Grant Writing: Language Sustainability

Instructor Name: 
Nariyo Kono
Course Description: 

The goal of this course is to provide students professional skills for grant proposal writing in the field of language diversity and sustainability. Along with the proposal writing skills, the students will learn a solid background in historical and societal issues that influence language diversity through hands-on collaboration with current language sustainability efforts. This capstone partners with one of the endangered language communities in the Northwest, specifically, the Warm Springs Tribal Language Program. The students will develop grant proposals that will support the community partner in their work to offer language diversity in their communities.  General class instruction will be exclusively online and those students who can meet at the PSU campus may be able to participate in a visit to the language communities to increase students’ practical understanding of the language issues and community needs in order to produce effective grant proposals.
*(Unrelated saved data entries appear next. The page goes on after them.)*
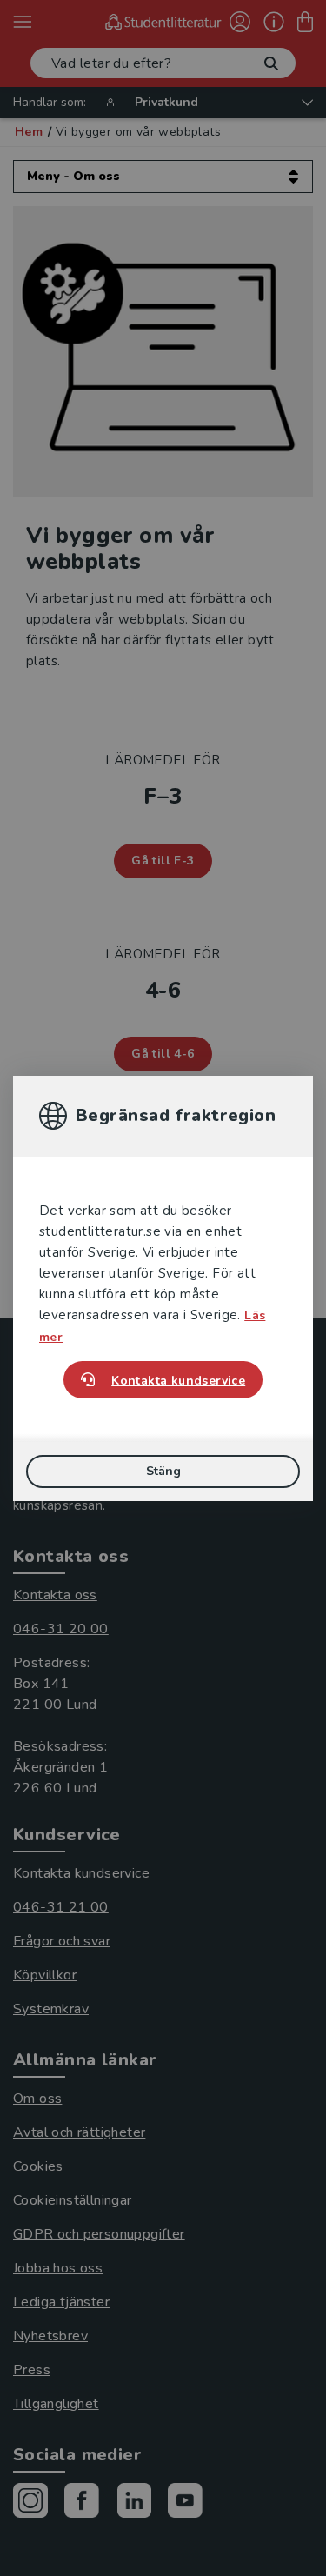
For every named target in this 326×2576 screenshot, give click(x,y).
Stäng (163, 1471)
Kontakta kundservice (178, 1380)
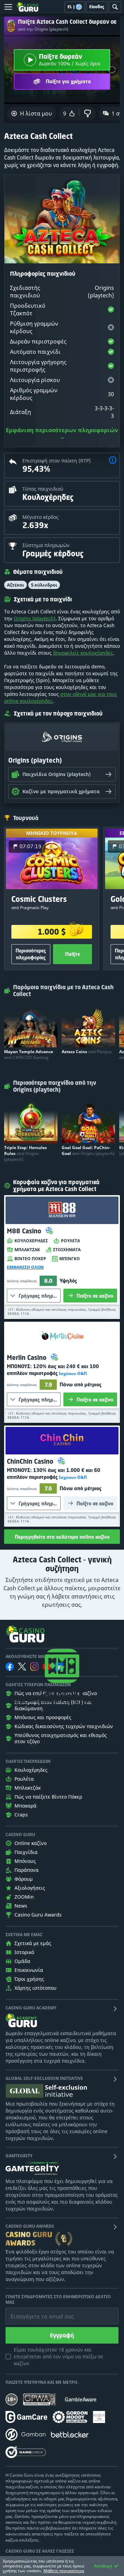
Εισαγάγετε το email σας (34, 2311)
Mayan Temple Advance (28, 1054)
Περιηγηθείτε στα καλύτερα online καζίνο (62, 1536)
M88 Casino (25, 1231)
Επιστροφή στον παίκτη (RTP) (56, 460)
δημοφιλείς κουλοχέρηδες (83, 653)
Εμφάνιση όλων (25, 1267)
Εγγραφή (62, 2335)
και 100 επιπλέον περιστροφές (53, 1369)
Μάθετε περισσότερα (63, 2571)
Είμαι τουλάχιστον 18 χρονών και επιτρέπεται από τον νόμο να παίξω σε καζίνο (58, 2356)
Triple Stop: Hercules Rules (25, 1153)
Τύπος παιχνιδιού (42, 488)
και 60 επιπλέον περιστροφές (53, 1473)
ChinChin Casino (31, 1461)
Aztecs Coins (87, 1052)
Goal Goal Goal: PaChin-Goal (88, 1150)
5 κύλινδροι (44, 585)
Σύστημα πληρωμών (46, 545)
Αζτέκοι (15, 585)
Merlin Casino (27, 1357)
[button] (112, 461)
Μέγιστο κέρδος (40, 517)
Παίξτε (72, 954)
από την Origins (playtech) (43, 29)
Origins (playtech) (34, 618)
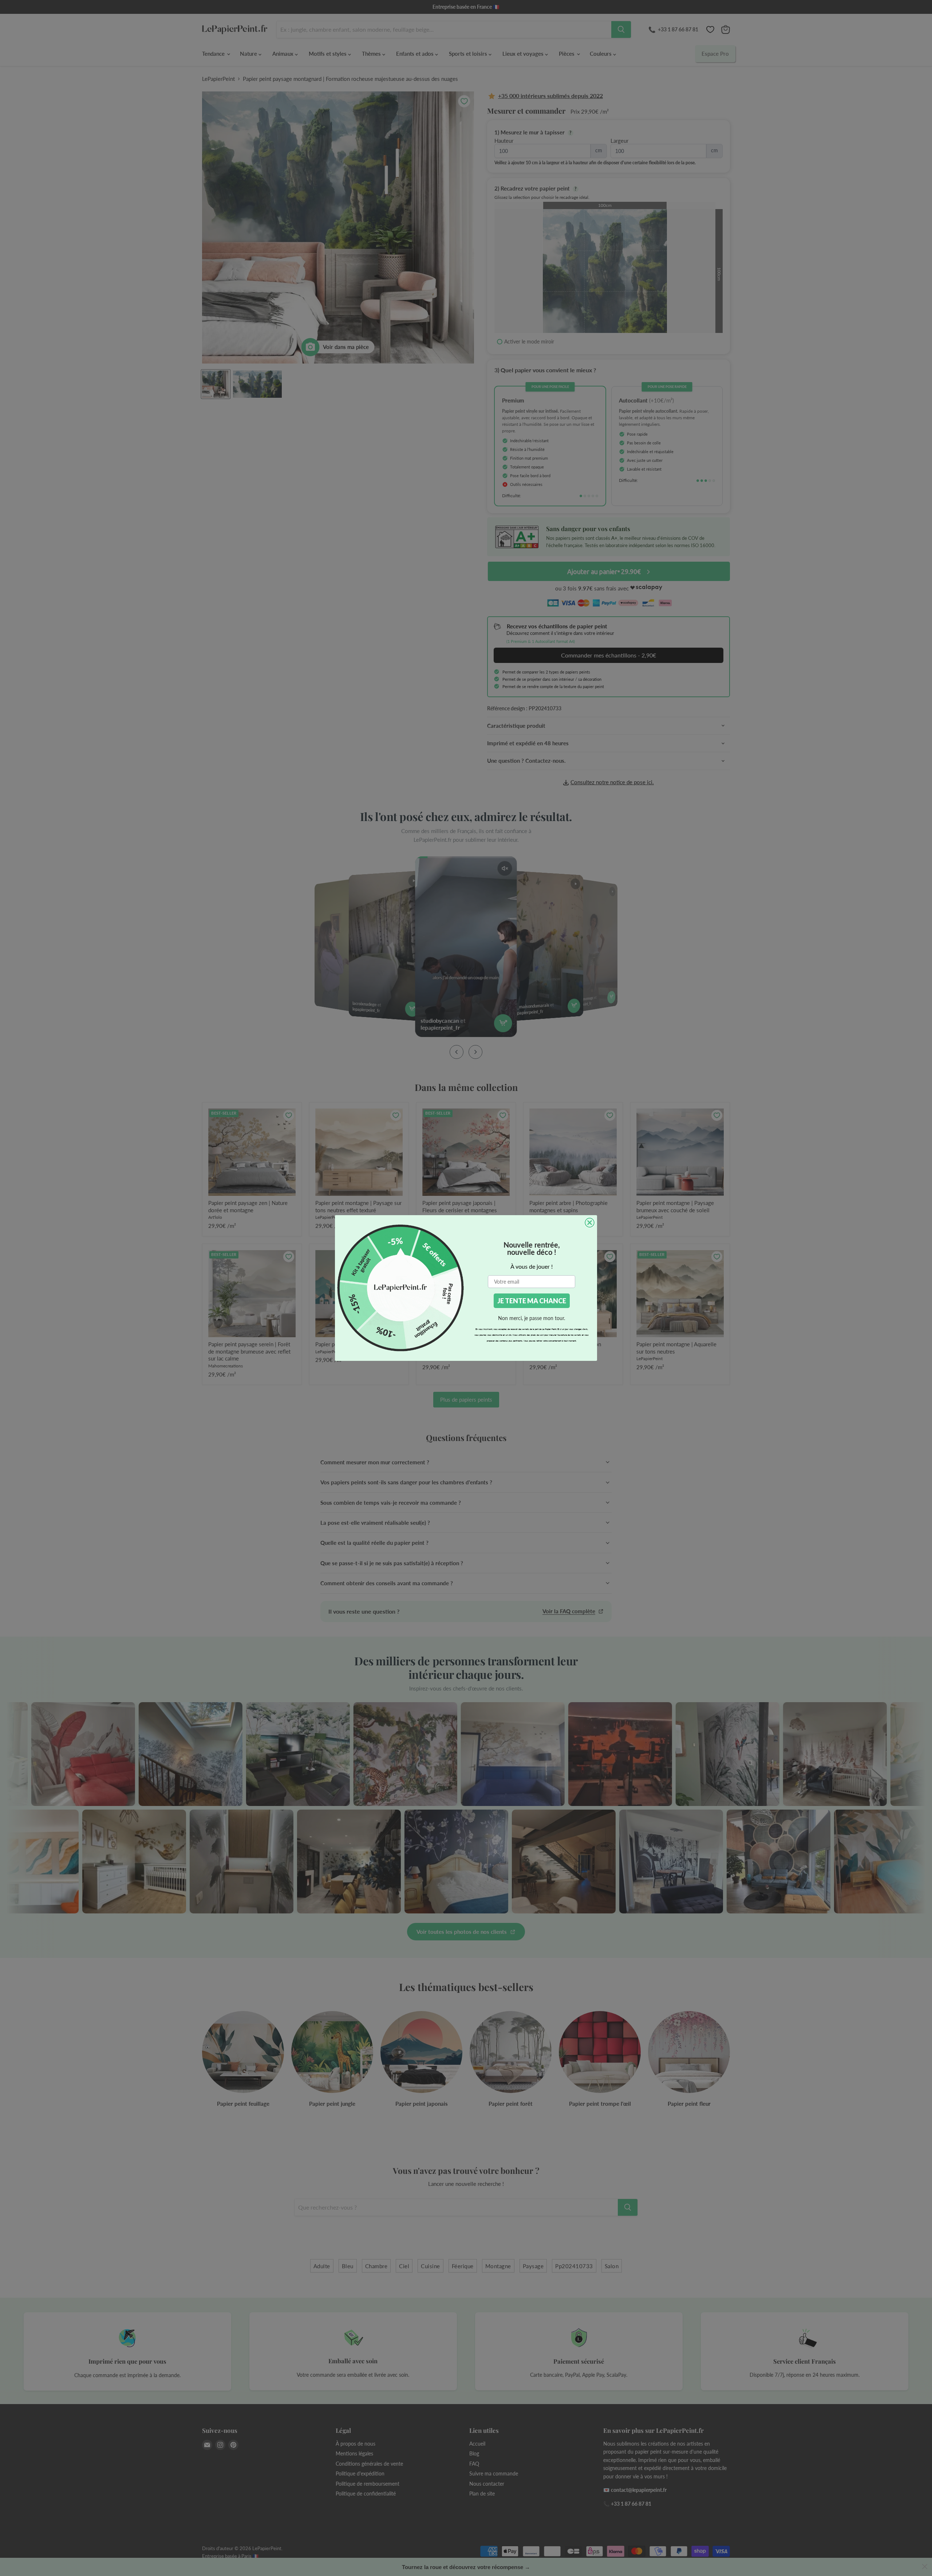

According to UNESCO (2010), if nothing is done, half of the 6,000+ languages spoken today will disappear by the end of this century. Human civilization would lose not only irreplaceable cultural diversity but an ancestral wealth knowledge and language, particularly. In the United States, there are 148 Native American languages spoken; however, most of them are critically endangered, and only 20 languages are likely to be passed onto the next generation if nothing is done. There is a National Language Policy to protect Native American Languages (1990; 1992), and 16 states (including California, Oregon and Washington) have created state-level policies to support Native American Language Teacher Certification over the last two decades. Many Native American tribes nowadays have language programs within their communities and are making concerted efforts to combat rapid language decline by maintaining and reviving their ancestral languages. On the Warm Springs Indian Reservation of Oregon, two out of the their three tribal languages are now spoken by people who learned their languages as a heritage/second language. Their last living language is spoken by about 50 fluent speakers, who are 60 years old and above. The Warm Springs language program has worked on their language maintenance and revitalization for decades, and this capstone course will assist their efforts through culturally sensitive collaboration. In order to understand this critically endangered languages situation, all capstone students will be asked to approach language diversity issues through the lenses of their own heritage, especially those who are not from Native American communities. The Indigenous and Heritage/Immigrant language policy movements are intertwined, and it is critical for all of us to understand how these language diversity issues relate and to work on creating a public image and movement towards multiculturalism and multilingualism in our society. Learning how to develop grant proposals in the language sustainability field is an excellent gateway to actively participate in these efforts.